━━ Testo proposto ━━
Il diavolo con il fonografo: intervista a Davide Lorenzon (Aut Records)

Davide Lorenzon
Davide Lorenzon

Aut Records è un’etichetta di Berlino ma animata da teste italiane: languages of the unheard, recita il sito, e fortunatamente spesso i dischi che compongono un catalogo oramai davvero nutrito (siamo attorno alla cinquantina) rispondono a questo motto e/o suonano comunque freschi, personali, non conformi al conformismo ed al galateo jazz . Qui le recensioni di alcuni lavori. Abbiamo fatto due chiacchiere con Davide Lorenzon. L’intervista sarebbe dovuta uscire all’interno di un articolo molto ampio, un’indagine su alcune etichette italiane e sullo stato dell’arte della musica non allineata del Bel(?)Paese; doveva pubblicarmelo Alfabeta2, che nel frattempo però, dopo la morte di Nanni Balestrini, per volere degli eredi, ha chiuso i battenti. Ecco perché ad esempio alla fine, non vengono menzionati gli ultimi dischi usciti per Aut, ovvero Acre, Phase Duo e Kongrosian.

Com’è nata l’etichetta, con quali prospettive?

Davide Lorenzon: Innanzitutto grazie per l’interesse dimostrato nei confronti delle produzioni Aut e per lo spazio che ci dedichi con quest’intervista. L’etichetta è nata nel 2010, quando ancora abitavo a Bologna. Essendo musicista, l’esigenza principale che ha contribuito alla nascita di questa esperienza è stata sicuramente quella dell’auto-produzione. Al tempo suonavo principalmente con i Kongrosian, trio (allora quartetto) di strumenti a fiato che condivido tuttora con Ivan Pilat e Alberto Collodel. Da qualche tempo volevamo produrre un disco e ci è sembrato più semplice e naturale far da noi. Non tanto per sfiducia verso le tante etichette già esistenti, ma principalmente per facilità e immediatezza. E anche per avere il controllo totale sulla nostra produzione, compreso l’aspetto grafico. Avendo comunque da sempre una forte passione per l’editoria in senso ampio, decisi di prendermi carico di questo progetto e di dare vita con questa prima uscita ad Aut Records, senza avere in mente un progetto a lungo termine: sarebbe stata la fucina delle nostre future produzioni e magari di qualche altro musicista a noi vicino, non molto di più. La cosa mi è successivamente sfuggita di mano.
━━━
Per favore, trascrivi fedelmente il tratto dell'intervista che va da "Aut Records è" fino a "Duo e Kongrosian.". Il materiale successivo è indipendente dall'intervista.
━━ Elenco dei dati ━━
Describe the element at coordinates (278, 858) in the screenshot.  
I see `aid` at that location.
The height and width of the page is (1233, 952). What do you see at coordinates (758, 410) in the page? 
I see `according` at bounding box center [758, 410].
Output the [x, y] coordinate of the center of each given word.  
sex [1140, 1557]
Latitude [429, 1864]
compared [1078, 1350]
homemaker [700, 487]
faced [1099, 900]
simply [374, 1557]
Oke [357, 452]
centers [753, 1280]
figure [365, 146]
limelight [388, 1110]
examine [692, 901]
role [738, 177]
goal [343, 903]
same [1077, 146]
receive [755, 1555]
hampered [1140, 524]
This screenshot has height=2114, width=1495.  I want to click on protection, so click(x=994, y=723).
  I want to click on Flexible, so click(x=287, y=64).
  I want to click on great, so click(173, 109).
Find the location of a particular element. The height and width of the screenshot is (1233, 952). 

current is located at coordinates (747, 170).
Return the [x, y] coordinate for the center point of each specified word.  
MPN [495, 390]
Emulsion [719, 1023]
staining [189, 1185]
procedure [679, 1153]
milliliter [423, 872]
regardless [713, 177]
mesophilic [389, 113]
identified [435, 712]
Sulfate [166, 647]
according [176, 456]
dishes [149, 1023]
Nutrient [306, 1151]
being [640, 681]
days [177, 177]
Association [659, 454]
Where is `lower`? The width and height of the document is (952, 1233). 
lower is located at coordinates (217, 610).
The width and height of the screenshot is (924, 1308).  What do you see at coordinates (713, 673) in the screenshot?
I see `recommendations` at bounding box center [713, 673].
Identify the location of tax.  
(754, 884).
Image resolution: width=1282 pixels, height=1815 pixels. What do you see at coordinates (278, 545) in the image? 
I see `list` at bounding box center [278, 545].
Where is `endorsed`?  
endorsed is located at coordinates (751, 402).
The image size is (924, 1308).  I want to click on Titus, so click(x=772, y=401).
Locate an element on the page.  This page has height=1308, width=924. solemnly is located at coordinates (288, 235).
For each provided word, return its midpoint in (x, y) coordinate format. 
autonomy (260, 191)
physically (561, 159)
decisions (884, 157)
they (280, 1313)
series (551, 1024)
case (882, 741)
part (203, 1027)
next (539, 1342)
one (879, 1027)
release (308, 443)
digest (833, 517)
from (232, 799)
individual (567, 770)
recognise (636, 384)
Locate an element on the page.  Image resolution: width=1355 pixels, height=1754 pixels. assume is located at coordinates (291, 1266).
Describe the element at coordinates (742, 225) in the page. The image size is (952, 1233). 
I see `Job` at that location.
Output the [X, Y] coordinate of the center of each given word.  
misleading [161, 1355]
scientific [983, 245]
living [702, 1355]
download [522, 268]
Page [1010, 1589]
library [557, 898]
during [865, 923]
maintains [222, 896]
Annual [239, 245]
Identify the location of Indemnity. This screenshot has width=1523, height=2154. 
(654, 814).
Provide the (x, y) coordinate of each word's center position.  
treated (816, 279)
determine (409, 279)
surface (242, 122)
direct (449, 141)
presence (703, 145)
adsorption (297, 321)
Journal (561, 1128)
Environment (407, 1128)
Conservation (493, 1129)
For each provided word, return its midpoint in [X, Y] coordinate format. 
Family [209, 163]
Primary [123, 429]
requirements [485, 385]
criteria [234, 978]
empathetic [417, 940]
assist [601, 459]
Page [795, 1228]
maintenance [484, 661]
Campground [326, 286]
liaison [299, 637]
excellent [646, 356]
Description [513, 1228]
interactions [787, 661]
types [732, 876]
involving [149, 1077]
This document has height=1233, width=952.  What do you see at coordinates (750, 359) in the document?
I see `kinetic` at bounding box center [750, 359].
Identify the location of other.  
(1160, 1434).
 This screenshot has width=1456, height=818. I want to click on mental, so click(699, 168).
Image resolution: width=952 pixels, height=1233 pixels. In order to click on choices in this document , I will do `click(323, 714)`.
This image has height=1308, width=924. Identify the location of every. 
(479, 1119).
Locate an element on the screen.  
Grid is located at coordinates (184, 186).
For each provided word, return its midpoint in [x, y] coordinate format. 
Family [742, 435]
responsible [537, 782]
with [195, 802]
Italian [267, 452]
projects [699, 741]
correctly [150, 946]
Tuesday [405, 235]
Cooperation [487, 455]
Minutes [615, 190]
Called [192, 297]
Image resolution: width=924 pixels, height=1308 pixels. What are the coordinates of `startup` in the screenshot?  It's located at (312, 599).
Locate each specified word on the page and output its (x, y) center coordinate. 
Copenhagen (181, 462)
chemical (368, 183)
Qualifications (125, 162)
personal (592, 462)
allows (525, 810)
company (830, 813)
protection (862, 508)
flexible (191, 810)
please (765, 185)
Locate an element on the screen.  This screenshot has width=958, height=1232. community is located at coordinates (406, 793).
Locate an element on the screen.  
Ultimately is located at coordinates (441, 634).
━━━
> _Risultato del compito_:
Aut Records è un’etichetta di Berlino ma animata da teste italiane: languages of the unheard, recita il sito, e fortunatamente spesso i dischi che compongono un catalogo oramai davvero nutrito (siamo attorno alla cinquantina) rispondono a questo motto e/o suonano comunque freschi, personali, non conformi al conformismo ed al galateo jazz . Qui le recensioni di alcuni lavori. Abbiamo fatto due chiacchiere con Davide Lorenzon. L’intervista sarebbe dovuta uscire all’interno di un articolo molto ampio, un’indagine su alcune etichette italiane e sullo stato dell’arte della musica non allineata del Bel(?)Paese; doveva pubblicarmelo Alfabeta2, che nel frattempo però, dopo la morte di Nanni Balestrini, per volere degli eredi, ha chiuso i battenti. Ecco perché ad esempio alla fine, non vengono menzionati gli ultimi dischi usciti per Aut, ovvero Acre, Phase Duo e Kongrosian.